## The input:
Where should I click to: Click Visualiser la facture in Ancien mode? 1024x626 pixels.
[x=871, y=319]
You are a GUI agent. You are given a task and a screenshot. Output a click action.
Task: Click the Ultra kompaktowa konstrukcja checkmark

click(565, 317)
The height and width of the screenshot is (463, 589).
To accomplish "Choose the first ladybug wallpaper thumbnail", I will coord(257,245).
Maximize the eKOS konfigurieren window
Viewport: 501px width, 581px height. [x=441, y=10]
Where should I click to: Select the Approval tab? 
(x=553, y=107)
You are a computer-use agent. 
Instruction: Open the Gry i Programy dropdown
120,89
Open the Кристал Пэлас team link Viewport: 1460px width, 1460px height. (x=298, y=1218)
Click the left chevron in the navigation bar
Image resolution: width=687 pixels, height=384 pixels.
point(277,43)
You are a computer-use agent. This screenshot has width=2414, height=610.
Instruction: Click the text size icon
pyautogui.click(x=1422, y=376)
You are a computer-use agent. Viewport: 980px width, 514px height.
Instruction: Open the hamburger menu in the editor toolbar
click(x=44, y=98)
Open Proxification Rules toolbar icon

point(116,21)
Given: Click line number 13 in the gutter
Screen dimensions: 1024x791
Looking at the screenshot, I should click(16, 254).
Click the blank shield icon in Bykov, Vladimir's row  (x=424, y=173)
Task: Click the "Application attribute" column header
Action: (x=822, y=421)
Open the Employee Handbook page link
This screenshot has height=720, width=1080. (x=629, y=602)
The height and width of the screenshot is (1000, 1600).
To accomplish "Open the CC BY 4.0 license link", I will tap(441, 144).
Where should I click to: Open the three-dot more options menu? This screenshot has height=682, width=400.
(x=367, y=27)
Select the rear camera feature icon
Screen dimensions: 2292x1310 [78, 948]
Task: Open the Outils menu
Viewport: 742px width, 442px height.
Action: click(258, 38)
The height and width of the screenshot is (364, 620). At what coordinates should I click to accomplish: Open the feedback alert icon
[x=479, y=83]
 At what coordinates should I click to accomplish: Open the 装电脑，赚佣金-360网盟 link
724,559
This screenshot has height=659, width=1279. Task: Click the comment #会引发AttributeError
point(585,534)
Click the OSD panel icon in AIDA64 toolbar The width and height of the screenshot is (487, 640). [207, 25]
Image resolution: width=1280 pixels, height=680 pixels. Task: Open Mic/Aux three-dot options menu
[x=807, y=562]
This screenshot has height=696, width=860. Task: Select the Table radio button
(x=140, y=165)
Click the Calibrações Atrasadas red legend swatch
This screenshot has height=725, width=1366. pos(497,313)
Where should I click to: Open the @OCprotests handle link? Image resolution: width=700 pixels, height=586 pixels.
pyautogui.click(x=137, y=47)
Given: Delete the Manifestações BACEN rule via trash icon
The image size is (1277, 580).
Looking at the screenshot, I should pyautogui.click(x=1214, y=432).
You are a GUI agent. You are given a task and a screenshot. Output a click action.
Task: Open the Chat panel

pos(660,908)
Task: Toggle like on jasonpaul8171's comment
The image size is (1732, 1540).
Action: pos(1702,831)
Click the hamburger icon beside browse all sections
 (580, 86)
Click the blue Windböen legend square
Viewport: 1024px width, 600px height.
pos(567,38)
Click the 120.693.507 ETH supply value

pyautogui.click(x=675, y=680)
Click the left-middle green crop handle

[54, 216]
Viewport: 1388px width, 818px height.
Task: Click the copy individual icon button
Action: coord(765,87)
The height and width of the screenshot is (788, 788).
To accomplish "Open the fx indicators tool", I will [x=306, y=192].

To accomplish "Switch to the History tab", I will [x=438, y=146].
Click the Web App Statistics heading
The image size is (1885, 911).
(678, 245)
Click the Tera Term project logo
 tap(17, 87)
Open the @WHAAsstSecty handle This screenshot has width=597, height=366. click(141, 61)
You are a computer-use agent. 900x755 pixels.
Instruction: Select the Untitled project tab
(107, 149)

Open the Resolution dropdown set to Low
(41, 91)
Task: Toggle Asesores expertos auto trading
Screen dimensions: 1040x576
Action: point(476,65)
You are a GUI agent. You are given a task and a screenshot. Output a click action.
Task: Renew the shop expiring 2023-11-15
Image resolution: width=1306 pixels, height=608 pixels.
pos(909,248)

## What needs to be done:
Your response should consist of the records, printed exactly.

## Answer to this exercise:
Where should I click to: Click Visualiser la facture in Ancien mode? 1024x626 pixels.
[x=871, y=319]
You are a GUI agent. You are given a task and a screenshot. Output a click action.
Task: Click the Ultra kompaktowa konstrukcja checkmark

click(565, 317)
The height and width of the screenshot is (463, 589).
To accomplish "Choose the first ladybug wallpaper thumbnail", I will coord(257,245).
Maximize the eKOS konfigurieren window
Viewport: 501px width, 581px height. [x=441, y=10]
Where should I click to: Select the Approval tab? 
(x=553, y=107)
You are a computer-use agent. 
Instruction: Open the Gry i Programy dropdown
120,89
Open the Кристал Пэлас team link Viewport: 1460px width, 1460px height. (x=298, y=1218)
Click the left chevron in the navigation bar
Image resolution: width=687 pixels, height=384 pixels.
point(277,43)
You are a computer-use agent. This screenshot has width=2414, height=610.
Instruction: Click the text size icon
pyautogui.click(x=1422, y=376)
You are a computer-use agent. Viewport: 980px width, 514px height.
Instruction: Open the hamburger menu in the editor toolbar
click(x=44, y=98)
Open Proxification Rules toolbar icon

point(116,21)
Given: Click line number 13 in the gutter
Screen dimensions: 1024x791
Looking at the screenshot, I should click(16, 254).
Click the blank shield icon in Bykov, Vladimir's row  (x=424, y=173)
Task: Click the "Application attribute" column header
Action: (x=822, y=421)
Open the Employee Handbook page link
This screenshot has height=720, width=1080. (x=629, y=602)
The height and width of the screenshot is (1000, 1600).
To accomplish "Open the CC BY 4.0 license link", I will tap(441, 144).
Where should I click to: Open the three-dot more options menu? This screenshot has height=682, width=400.
(x=367, y=27)
Select the rear camera feature icon
Screen dimensions: 2292x1310 [78, 948]
Task: Open the Outils menu
Viewport: 742px width, 442px height.
Action: click(258, 38)
The height and width of the screenshot is (364, 620). At what coordinates should I click to accomplish: Open the feedback alert icon
[x=479, y=83]
 At what coordinates should I click to accomplish: Open the 装电脑，赚佣金-360网盟 link
724,559
This screenshot has height=659, width=1279. Task: Click the comment #会引发AttributeError
point(585,534)
Click the OSD panel icon in AIDA64 toolbar The width and height of the screenshot is (487, 640). [207, 25]
Image resolution: width=1280 pixels, height=680 pixels. Task: Open Mic/Aux three-dot options menu
[x=807, y=562]
This screenshot has height=696, width=860. Task: Select the Table radio button
(x=140, y=165)
Click the Calibrações Atrasadas red legend swatch
This screenshot has height=725, width=1366. pos(497,313)
Where should I click to: Open the @OCprotests handle link? Image resolution: width=700 pixels, height=586 pixels.
pyautogui.click(x=137, y=47)
Given: Delete the Manifestações BACEN rule via trash icon
The image size is (1277, 580).
Looking at the screenshot, I should pyautogui.click(x=1214, y=432).
You are a GUI agent. You are given a task and a screenshot. Output a click action.
Task: Open the Chat panel

pos(660,908)
Task: Toggle like on jasonpaul8171's comment
The image size is (1732, 1540).
Action: pos(1702,831)
Click the hamburger icon beside browse all sections
 (580, 86)
Click the blue Windböen legend square
Viewport: 1024px width, 600px height.
pos(567,38)
Click the 120.693.507 ETH supply value

pyautogui.click(x=675, y=680)
Click the left-middle green crop handle

[54, 216]
Viewport: 1388px width, 818px height.
Task: Click the copy individual icon button
Action: coord(765,87)
The height and width of the screenshot is (788, 788).
To accomplish "Open the fx indicators tool", I will [x=306, y=192].

To accomplish "Switch to the History tab", I will [x=438, y=146].
Click the Web App Statistics heading
The image size is (1885, 911).
(678, 245)
Click the Tera Term project logo
 tap(17, 87)
Open the @WHAAsstSecty handle This screenshot has width=597, height=366. click(141, 61)
You are a computer-use agent. 900x755 pixels.
Instruction: Select the Untitled project tab
(107, 149)

Open the Resolution dropdown set to Low
(41, 91)
Task: Toggle Asesores expertos auto trading
Screen dimensions: 1040x576
Action: point(476,65)
You are a GUI agent. You are given a task and a screenshot. Output a click action.
Task: Renew the shop expiring 2023-11-15
Image resolution: width=1306 pixels, height=608 pixels.
pos(909,248)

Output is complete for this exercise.